Exercise requirements: Return each line of the material below exactly. Begin at the first and end on the line with "Task: Reveal the".

Records for processing:
*** Begin section ***

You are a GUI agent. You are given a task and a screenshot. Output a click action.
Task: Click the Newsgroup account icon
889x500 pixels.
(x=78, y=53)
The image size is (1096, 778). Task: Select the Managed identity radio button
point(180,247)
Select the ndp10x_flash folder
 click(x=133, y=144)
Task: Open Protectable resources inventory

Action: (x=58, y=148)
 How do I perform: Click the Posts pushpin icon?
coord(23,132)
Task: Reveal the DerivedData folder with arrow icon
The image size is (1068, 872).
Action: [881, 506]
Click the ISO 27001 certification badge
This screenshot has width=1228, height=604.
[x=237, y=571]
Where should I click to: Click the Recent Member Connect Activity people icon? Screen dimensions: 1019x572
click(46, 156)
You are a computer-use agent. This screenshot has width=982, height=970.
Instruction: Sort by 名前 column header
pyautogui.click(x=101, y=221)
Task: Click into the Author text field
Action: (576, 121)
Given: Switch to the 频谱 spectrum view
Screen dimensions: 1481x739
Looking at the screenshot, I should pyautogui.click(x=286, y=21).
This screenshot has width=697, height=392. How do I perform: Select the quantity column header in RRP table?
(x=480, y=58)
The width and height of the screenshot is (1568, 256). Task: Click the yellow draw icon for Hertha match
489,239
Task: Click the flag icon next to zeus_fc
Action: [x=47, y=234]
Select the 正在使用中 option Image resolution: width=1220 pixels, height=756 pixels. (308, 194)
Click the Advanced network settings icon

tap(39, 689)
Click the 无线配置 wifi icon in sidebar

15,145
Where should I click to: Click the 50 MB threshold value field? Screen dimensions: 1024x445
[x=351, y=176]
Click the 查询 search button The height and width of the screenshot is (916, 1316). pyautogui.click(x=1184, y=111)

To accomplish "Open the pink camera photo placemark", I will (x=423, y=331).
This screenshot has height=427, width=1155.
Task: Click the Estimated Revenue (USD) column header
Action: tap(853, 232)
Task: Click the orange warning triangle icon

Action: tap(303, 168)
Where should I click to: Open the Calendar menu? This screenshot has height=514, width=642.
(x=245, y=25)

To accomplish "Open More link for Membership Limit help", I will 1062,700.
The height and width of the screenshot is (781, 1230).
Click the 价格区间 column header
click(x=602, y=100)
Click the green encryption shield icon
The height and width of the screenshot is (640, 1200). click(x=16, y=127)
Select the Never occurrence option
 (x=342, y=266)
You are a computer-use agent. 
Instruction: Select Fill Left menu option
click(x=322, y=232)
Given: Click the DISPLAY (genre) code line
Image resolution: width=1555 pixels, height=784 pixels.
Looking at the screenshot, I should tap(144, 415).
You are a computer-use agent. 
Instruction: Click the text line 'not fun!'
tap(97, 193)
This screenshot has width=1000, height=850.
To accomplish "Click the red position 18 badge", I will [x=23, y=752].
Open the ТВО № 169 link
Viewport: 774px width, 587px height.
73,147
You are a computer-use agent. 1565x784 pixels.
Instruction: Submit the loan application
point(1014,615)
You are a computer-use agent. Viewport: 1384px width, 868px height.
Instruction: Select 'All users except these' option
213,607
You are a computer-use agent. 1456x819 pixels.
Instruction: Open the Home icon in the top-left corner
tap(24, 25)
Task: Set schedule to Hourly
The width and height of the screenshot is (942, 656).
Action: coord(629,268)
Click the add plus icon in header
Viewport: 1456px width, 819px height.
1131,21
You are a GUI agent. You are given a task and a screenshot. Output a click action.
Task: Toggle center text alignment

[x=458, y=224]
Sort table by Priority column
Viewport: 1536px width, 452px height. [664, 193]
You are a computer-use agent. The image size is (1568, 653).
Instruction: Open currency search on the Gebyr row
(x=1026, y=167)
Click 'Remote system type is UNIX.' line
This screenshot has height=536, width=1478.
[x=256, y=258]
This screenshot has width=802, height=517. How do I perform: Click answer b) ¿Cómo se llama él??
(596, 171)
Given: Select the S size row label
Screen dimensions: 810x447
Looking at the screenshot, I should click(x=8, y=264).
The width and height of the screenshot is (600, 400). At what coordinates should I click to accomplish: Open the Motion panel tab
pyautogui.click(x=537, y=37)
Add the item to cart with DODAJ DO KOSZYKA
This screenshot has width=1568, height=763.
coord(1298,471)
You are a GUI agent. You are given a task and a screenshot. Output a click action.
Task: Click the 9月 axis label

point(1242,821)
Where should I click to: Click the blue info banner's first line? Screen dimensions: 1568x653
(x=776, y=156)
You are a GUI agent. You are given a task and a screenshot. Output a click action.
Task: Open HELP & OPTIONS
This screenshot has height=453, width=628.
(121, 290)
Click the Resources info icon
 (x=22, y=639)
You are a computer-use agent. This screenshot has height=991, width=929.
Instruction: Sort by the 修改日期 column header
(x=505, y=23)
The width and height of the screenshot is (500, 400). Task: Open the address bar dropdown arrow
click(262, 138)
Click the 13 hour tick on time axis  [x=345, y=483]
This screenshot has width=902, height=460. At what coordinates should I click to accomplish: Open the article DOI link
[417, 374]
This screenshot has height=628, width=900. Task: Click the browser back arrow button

*** End section ***

Final answer:
You are a GUI agent. You are given a task and a screenshot. Output a click action.
Task: Click the Newsgroup account icon
889x500 pixels.
(x=78, y=53)
The image size is (1096, 778). Task: Select the Managed identity radio button
point(180,247)
Select the ndp10x_flash folder
 click(x=133, y=144)
Task: Open Protectable resources inventory

Action: (x=58, y=148)
 How do I perform: Click the Posts pushpin icon?
coord(23,132)
Task: Reveal the DerivedData folder with arrow icon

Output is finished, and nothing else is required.